Arbitration is a separate, private
proceeding administered by the arbitrator. The court has no power to set
hearings or impose deadlines in the arbitration, let alone to order the
arbitration dismissed. As Plaintiffs point out, the proceeding in the public
courts is abated while the arbitration proceeds. These are the propositions for
which Plaintiffs’ cited authorities stand.

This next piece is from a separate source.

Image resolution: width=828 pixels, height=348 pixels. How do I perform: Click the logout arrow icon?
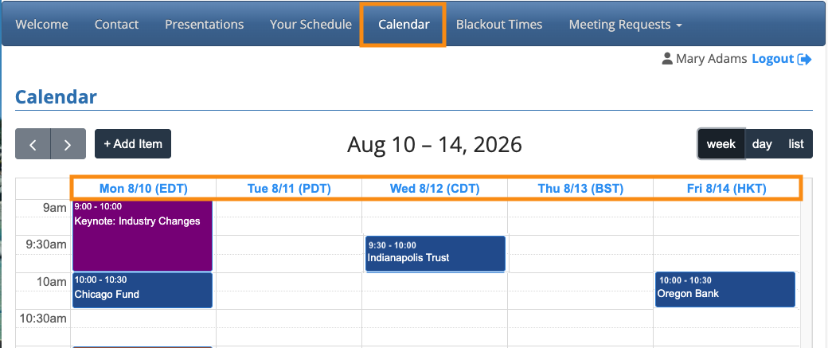[x=805, y=59]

But none of those authorities hold that
the court loses jurisdiction over its own proceedings. Abatement is not, and
cannot be, forever. The cases cited by Plaintiffs tell the courts that an
arbitrator is the person who should decide whether to dismiss a “pending
arbitration” for lack of prosecution. See e.g. Byerly v. Sale (1988) 204
Cal.App.3d 1312, 1316. But here there is neither an arbitrator nor any pending
arbitration.
One party cannot hold the other
party in court, pinned and immobile, by failing to proceed into arbitration. This
is especially true when arbitration was ordered by the court in the first
place. If the court orders a party to arbitration, and that party refuses to
either appeal or comply, the natural consequence is the loss of their position before
the court. And the court cannot hold stale cases open forever, depriving other,
active litigants of court time and space which could be used to resolve their
matters.
A dismissal order may have few, if
any, practical consequences for the parties. It is not, and cannot be, an order
halting the arbitration process. See Byerly, supra, 204
Cal.App.3d at 1314-15. Plaintiffs retain the contractual right to select an
arbitrator and proceed in arbitration. Id. Either side retains the
statutory right to move for confirmation, correction, or vacation of any subsequent
award. Id. It simply means that this court will not carry this case open
on its books, using up valuable time and resources that more properly belong to
other litigants.
Propriety of Dismissal
This is a
simple lemon law case. Once ordered to arbitration, it should have been a
simple matter for Plaintiffs to select an arbitrator and proceed. Instead, they
did nothing. For a year.
Then, when
called into a hearing, Plaintiff sent a single email to Defense asking about
the selection of an arbitration organization. The email was almost simultaneous
with the hearing and there was no other follow-up. Instead, Plaintiff again
fell silent for another year and a half.
It wasn’t
until June of 2023, 2 ½ years after arbitration was ordered and almost 3 years
after the case was filed, that Plaintiff took any significant action.
It is
unclear how the policy favoring resolution on the merits should affect this
case. While ordinarily the arbitrator would resolve the dispute, leaving
nothing for the court to do, arbitrability was one of the matters referred to arbitration
in the original order. Therefore, it is possible that the arbitrator could
determine that the matter is not subject to arbitration and refer it back to
the court.
Plaintiffs
contend that the arbitrator will do exactly that. But the court has no idea
what the (as yet unselected) arbitrator will do. And this ambiguity is entirely
the creation of the Plaintiffs’ delay. If Plaintiffs had wanted an answer to
the arbitrability question, they could have had it long ago. They offer no
explanation for their neglect.
Furthermore,
the Defense has been clearly prejudiced by this delay. The case has been stayed
for years. There has been no arbitration proceeding in which discovery could be
taken and facts developed. The vehicle at issue was already six years old when
the case was filed. It is nine years old now, with ten years not far away. Meaningful
inspection of the vehicle will be much more difficult. Witness memories will have
faded. Any number of accidents may have befallen relevant records in that time.
Conclusion
At the end of the day, the basic facts are these. The court ordered arbitration. Plaintiffs did virtually nothing to initiate arbitration or otherwise advance this case for 2 ½ years. Only when faced with a motion to dismiss did they put forth any meaningful effort. Plaintiffs do not even acknowledge the delay, much less attempt any kind of reasonable explanation. They simply assert that a single email, sent in the shadow of a court hearing, constitutes diligence. It does not.
All the
relevant factors weigh in favor of dismissal here. Therefore, the motion is GRANTED.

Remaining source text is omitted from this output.